Write the entries out again exactly as they stand, but without the pictures.

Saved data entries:
***
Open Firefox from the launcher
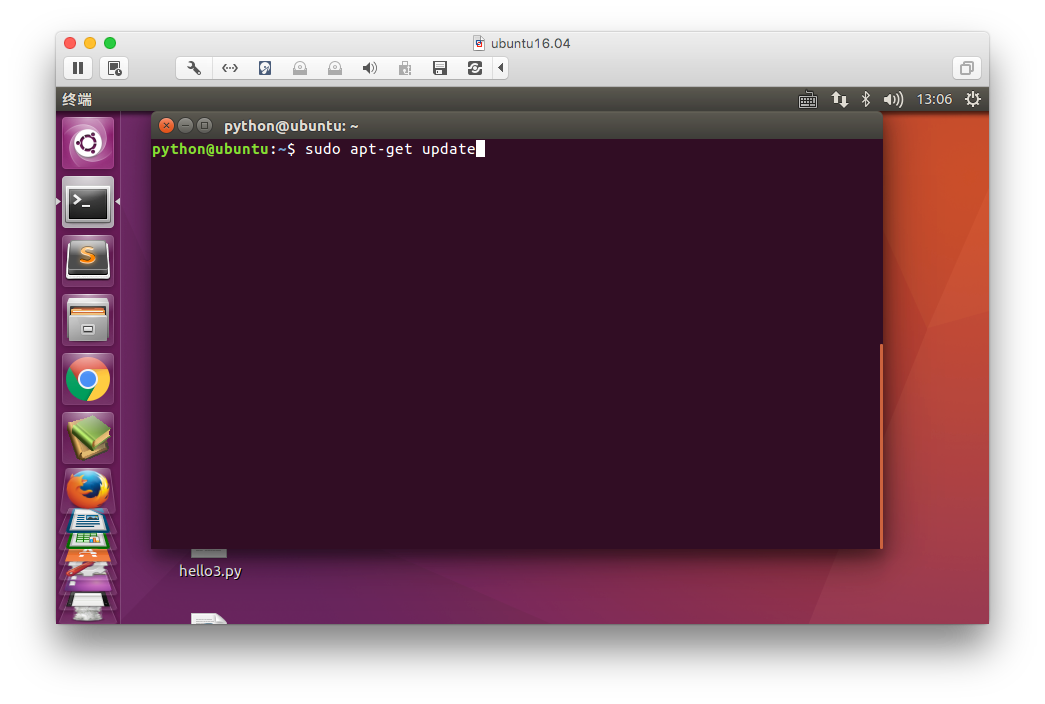Screen dimensions: 1045x704 [88, 489]
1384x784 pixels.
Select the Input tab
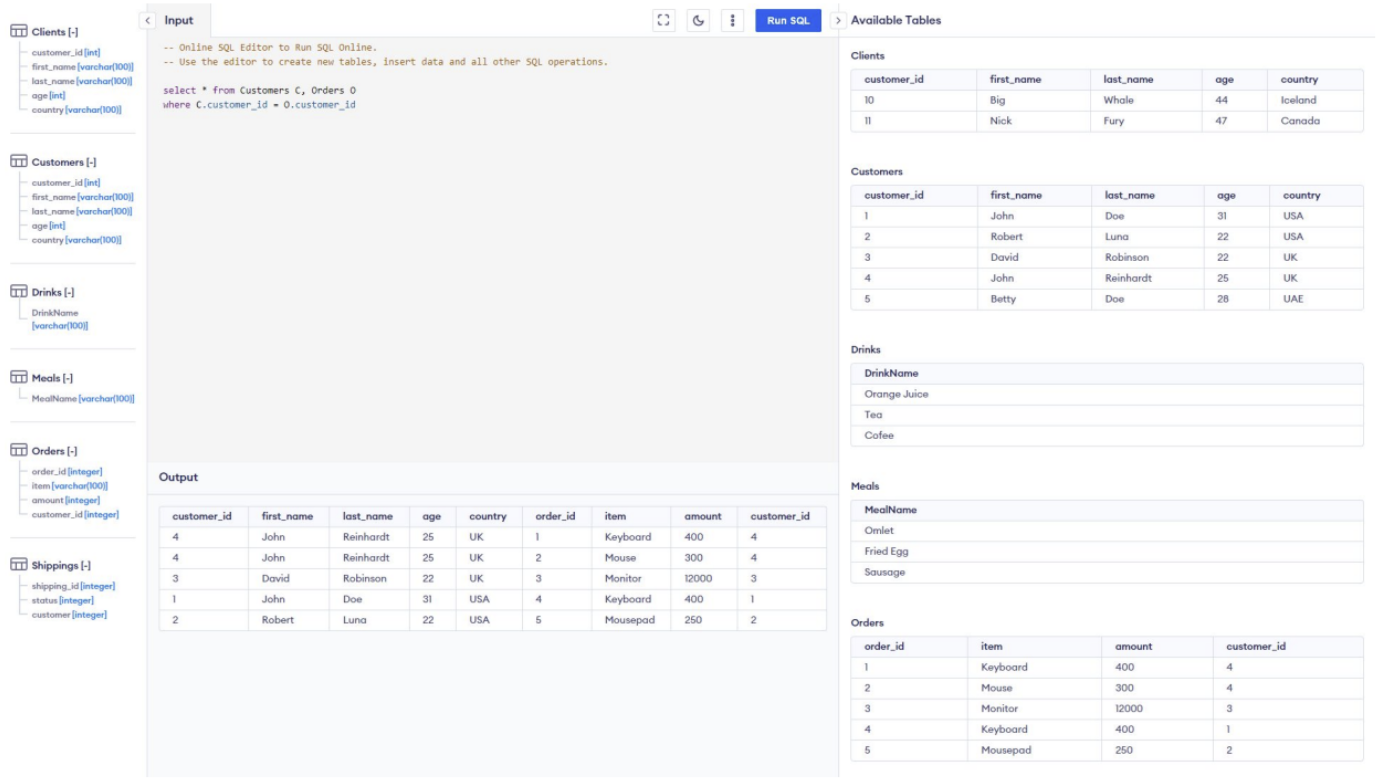(180, 20)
***
▶ [TASK OUTPUT]
Open Firefox from the launcher
Screen dimensions: 1045x704 [88, 489]
1384x784 pixels.
Select the Input tab
(180, 20)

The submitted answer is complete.